I saw somewhere an article about a South American slum where the state had used the US Army/Marine Corps Field Counterinsurgency Manual as a playbook in ... reincorporating the land/people. Apparently the cocaine dealers were acting as the local security forces, and people trusted them more than the cops.

I suspect this is not an isolated place, or an unusual response.
posted by sebastienbailard at 12:56 AM on October 20, 2009


Apparently the cocaine dealers were acting as the local security forces, and people trusted them more than the cops. :: common situation (Brazil)

I saw somewhere an article about a South American slum where the state had used the US Army/Marine Corps Field Counterinsurgency Manual as a playbook in ... reincorporating the land/people. :: sadly, not uncommon. Indeed, one of the communities mapped in the above post (Santa Marta) was also recently "pacified."

This is a nice post/project; thank you for posting it. You can also see Rafaela Gonçalves da Silva's profile and from that, maybe more importantly, her photos on flickr.

For anyone who hasn't spent time in a favela, I encourage you to look at her pictures and to read more about her and her community. There is a lot more out there than drugs, violence, and corrupt police. When more than a million people can live in a "favela" (e.g. Rocinha, RJ), the vast majority of them are living perfectly normal but really tough lives.
posted by whatzit at 3:23 AM on October 20, 2009 [2 favorites]

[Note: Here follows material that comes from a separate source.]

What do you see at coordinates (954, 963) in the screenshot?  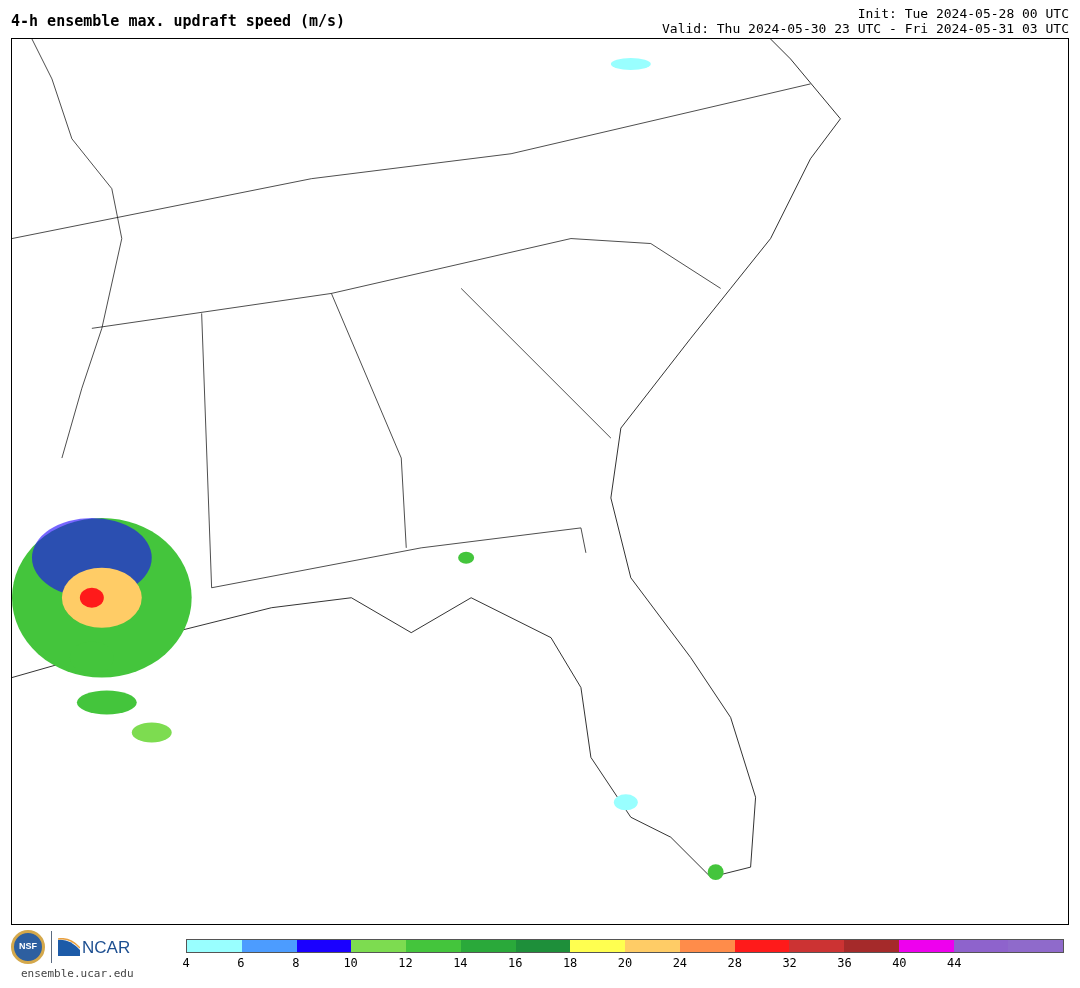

(Man, I always have zero problems. My brain translated 100,000 to 1,000,000. Population should be more than 100,000. Desculpa.)
posted by whatzit at 3:25 AM on October 20, 2009


I took a favela tour in Rio in 2000. Most interesting, because our tour guide, a certain American ex-pat named "Richard" was a confirmed cocaine user. During the tour we encountered a young man in flip-flops, tank-top and running shorts standing in the middle of a busy thoroughfare. Healthy and prosperous, he was most friendly as he showed us a handful of cocaine packets wrapped in bits of plastic baggie. He also smiled as he showed us his shiny .45 that he drew from his other pocket. I do not doubt that he was the expression of the law on his corner.
posted by telstar at 2:03 AM on October 21, 2009


Brazil is having to grapple with the implications of having cut off the favelas so totally from the normal city services -- along with the lack of mapping comes a lack of policing and other basic necessities. The shooting down of a police helicopter during a police operation in a favela the other day has provided a quite graphic example of how far the favelas are from being incorporated into the formal city. Mapping them won't end the violence, but reincorporation won't happen without mapping.
posted by Forktine at 2:29 AM on October 21, 2009


Hmmm, when I was in Rio in 2000, there had also recently been a cop chopper shot down from the favelas (with surface-to-air missiles, no less!). The tone of the NYtimes article seemed to imply that this was a scary new level of violence, but as usual, everything in the US media concerning the world outside the US must be taken with a grain of salt.